Figura anche la provincia di Salerno nell’operazione “Ultimo Brindisi della Guardia di Finanza di Catania che ha scoperto una maxi evasione Iva. Dieci persone arrestate, 17 divieti di esercitare l’attività d’impresa e il sequestro di 30 milioni di beni nei confronti di 17 società e di 25 indagati. A finire in carcere anche il salernitano Concordio Malandrino, imprenditore cilentano di Vatolla ma domiciliato ad Agropoli, già coinvolto in altre indagini per svariati reati di natura fiscale, tra cui quella inerente la gestione di un locale dei vip nel porto turistico di Agropoli, colpito anche da un mandato di cattura a livello internazionale, perché residente all’estero. A Salerno è scattato il sequestro di alcuni immobili.
l blitz dei finanzieri, coordinati dalla Procura Europea di Palermo, ha riguardato un articolato gruppo criminale che avrebbe illecitamente commercializzato bevande nel territorio nazionale in evasione dell’Iva.
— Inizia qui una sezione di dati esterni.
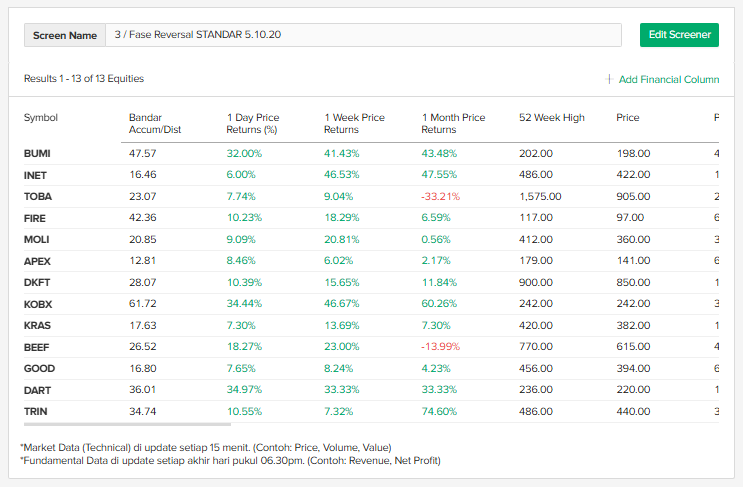Select the TOBA ticker row
Screen dimensions: 743x487
(37, 197)
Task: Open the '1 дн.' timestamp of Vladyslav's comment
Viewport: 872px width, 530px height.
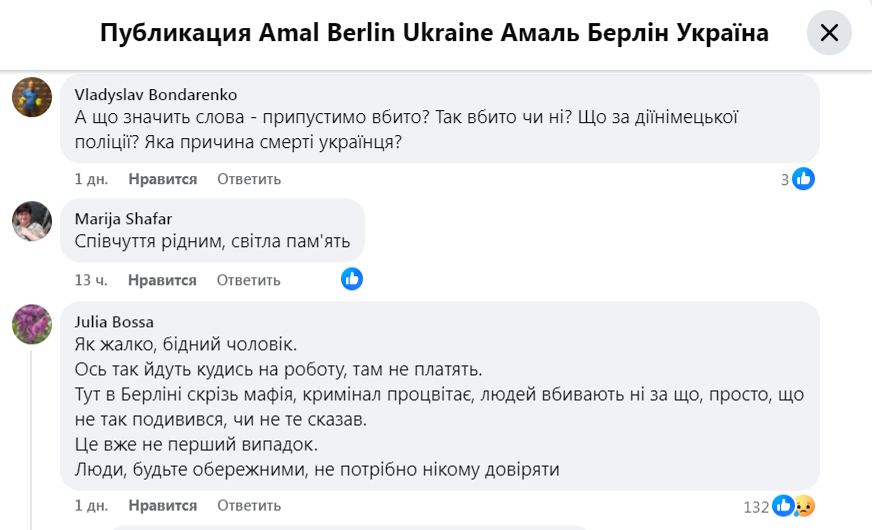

L’ordinanza è stata eseguita da Finanzieri nelle province di Venezia, Vicenza, Messina, Siracusa, Salerno, Roma, Padova, Rieti, L’Aquila e Milano. Tra gli indagati anche il figlio incensurato di un boss del clan Santapaola.
Le investigazioni, durate circa due anni, hanno consentito di appurare che il gruppo criminale – con base operativa e decisionale in un deposito di Belpasso (Catania) – avvalendosi della professionalità dei suoi sodali (imprenditori e professionisti) ha realizzato, negli anni, un volume d’affari superiore a cento milioni di euro, frodando il Fisco per oltre 30 milioni di euro.
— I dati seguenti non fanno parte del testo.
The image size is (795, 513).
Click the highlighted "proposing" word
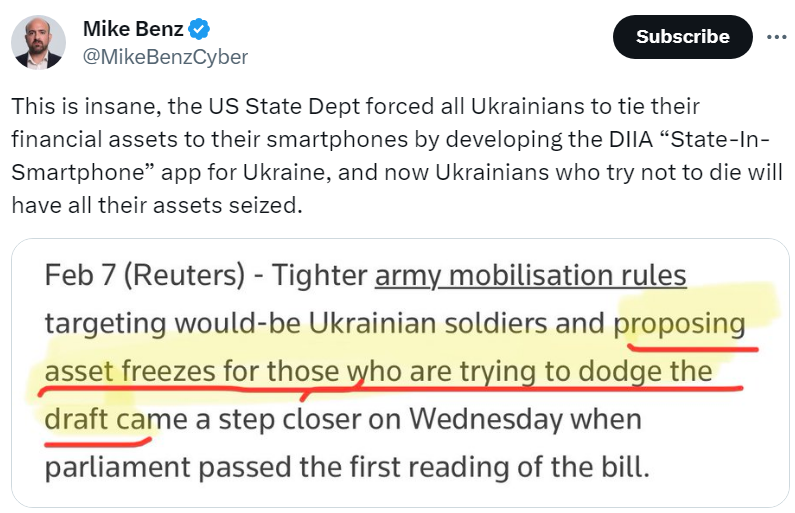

Un’organizzazione strutturata su scala piramidale che, con “teste di legno”, gestiva, di fatto, imprese cartiere che emettevano fatture per operazioni inesistenti nella commercializzazione di bevande che, grazie all’evasione d’imposta, potevano essere vendute a prezzi altamente concorrenziali.)
Tra i meccanismi di frode vi era l’acquisto senza Iva, di merci falsamente destinate all’estero, oppure il mancato versamento in Italia dell’imposta sugli acquisti provenienti dalla Repubblica di San Marino, dove il sodalizio operava con un’azienda a loro riconducibile. Il gruppo criminale simulava operazioni intracomunitarie, tramite una società apparentemente situata in Bulgaria ma di fatto gestita in Italia sempre dalla stessa organizzazione.
Profitti illeciti pari a quasi 600 mila euro sono stati realizzati anche attraverso crediti d’imposta inesistenti, artificiosamente creati attraverso falsi corsi di formazione per il personale dipendente di alcune imprese facenti capo al gruppo criminale.